:: About this exercise ::
Reproduce all the lines below exactly and omit the images.

:: Extracted records ::

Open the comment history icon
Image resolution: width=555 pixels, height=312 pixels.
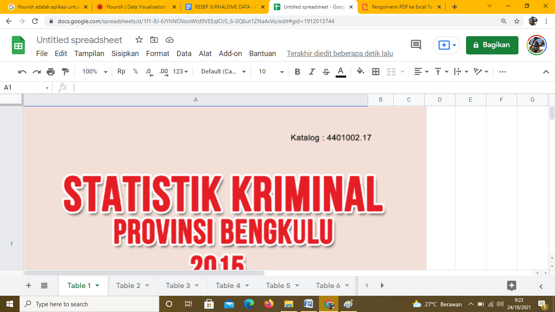pos(416,45)
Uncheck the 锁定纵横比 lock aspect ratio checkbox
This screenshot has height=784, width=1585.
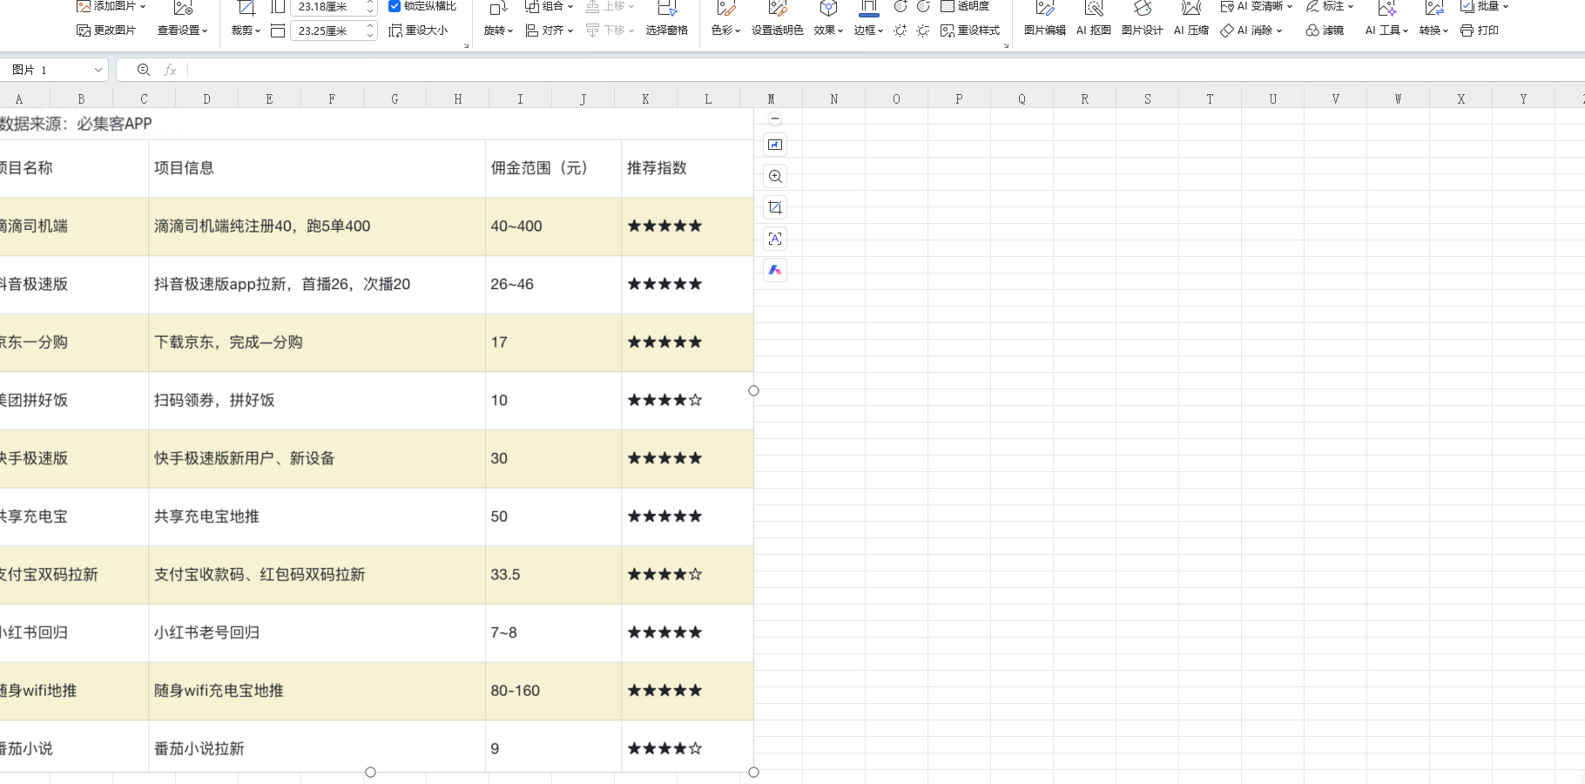[x=395, y=6]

:: Answer space ::
Open the comment history icon
Image resolution: width=555 pixels, height=312 pixels.
pos(416,45)
Uncheck the 锁定纵横比 lock aspect ratio checkbox
This screenshot has height=784, width=1585.
[x=395, y=6]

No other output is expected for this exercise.